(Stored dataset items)
-=-=-=-=-
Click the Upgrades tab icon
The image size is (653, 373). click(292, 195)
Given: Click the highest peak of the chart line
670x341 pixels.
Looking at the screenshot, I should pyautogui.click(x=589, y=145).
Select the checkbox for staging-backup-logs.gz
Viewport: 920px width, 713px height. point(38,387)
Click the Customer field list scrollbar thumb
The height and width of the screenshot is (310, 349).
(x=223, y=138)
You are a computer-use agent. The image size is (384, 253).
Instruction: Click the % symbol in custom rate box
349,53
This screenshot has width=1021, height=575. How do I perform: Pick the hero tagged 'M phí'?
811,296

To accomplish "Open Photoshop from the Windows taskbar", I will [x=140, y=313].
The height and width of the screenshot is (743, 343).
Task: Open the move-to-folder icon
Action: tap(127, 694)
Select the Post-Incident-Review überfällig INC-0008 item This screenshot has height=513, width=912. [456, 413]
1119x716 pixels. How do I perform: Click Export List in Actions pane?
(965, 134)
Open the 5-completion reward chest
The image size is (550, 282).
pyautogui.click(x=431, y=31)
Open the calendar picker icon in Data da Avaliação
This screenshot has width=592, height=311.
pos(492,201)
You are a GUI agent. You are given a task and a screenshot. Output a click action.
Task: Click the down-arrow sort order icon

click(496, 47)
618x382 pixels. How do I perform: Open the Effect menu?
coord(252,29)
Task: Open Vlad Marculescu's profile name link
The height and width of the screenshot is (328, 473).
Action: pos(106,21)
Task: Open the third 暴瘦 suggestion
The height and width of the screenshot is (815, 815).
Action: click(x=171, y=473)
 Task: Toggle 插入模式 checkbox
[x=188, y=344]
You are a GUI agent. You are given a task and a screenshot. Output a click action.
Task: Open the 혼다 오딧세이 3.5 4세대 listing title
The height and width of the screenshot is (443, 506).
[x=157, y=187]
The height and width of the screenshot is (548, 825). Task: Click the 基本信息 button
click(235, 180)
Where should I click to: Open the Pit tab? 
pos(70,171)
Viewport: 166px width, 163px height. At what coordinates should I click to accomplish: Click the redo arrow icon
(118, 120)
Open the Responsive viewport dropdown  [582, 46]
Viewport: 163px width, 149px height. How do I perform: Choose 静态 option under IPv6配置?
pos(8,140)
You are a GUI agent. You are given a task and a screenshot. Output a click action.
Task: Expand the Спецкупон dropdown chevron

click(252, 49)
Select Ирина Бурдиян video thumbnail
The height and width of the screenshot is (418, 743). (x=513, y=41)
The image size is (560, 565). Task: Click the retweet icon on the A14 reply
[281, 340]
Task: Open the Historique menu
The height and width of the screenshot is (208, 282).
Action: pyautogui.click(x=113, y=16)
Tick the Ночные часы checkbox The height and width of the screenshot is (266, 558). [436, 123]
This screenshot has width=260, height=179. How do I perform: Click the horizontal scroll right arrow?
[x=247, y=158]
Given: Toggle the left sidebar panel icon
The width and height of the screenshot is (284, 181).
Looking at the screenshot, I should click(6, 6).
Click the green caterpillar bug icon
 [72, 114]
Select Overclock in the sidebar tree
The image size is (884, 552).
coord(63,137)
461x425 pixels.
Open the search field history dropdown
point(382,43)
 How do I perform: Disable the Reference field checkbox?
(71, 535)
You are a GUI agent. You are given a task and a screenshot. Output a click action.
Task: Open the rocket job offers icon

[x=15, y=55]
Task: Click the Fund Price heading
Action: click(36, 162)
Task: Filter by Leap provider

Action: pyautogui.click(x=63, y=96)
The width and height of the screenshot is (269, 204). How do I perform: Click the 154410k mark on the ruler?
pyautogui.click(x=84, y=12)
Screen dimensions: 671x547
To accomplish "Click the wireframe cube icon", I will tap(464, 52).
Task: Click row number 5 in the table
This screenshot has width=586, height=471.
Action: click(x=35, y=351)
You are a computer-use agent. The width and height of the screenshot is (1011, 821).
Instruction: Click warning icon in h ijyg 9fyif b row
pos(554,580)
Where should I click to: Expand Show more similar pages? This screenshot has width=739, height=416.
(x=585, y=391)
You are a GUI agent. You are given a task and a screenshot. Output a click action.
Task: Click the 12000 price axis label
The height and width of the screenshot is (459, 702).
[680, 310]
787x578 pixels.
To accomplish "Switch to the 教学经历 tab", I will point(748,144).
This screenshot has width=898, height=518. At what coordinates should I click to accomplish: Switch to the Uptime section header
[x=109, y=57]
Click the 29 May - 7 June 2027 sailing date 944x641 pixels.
-=-=-=-=-
## ASSIGNMENT
Write out the lines of the records exactly, starting at the one holding "Instruction: Click warning" and ending with the last line, and include no others.

## RESULT FOR THIS EXERCISE
Instruction: Click warning icon in h ijyg 9fyif b row
pos(554,580)
Where should I click to: Expand Show more similar pages? This screenshot has width=739, height=416.
(x=585, y=391)
You are a GUI agent. You are given a task and a screenshot. Output a click action.
Task: Click the 12000 price axis label
The height and width of the screenshot is (459, 702).
[680, 310]
787x578 pixels.
To accomplish "Switch to the 教学经历 tab", I will point(748,144).
This screenshot has width=898, height=518. At what coordinates should I click to accomplish: Switch to the Uptime section header
[x=109, y=57]
Click the 29 May - 7 June 2027 sailing date 944x641 pixels.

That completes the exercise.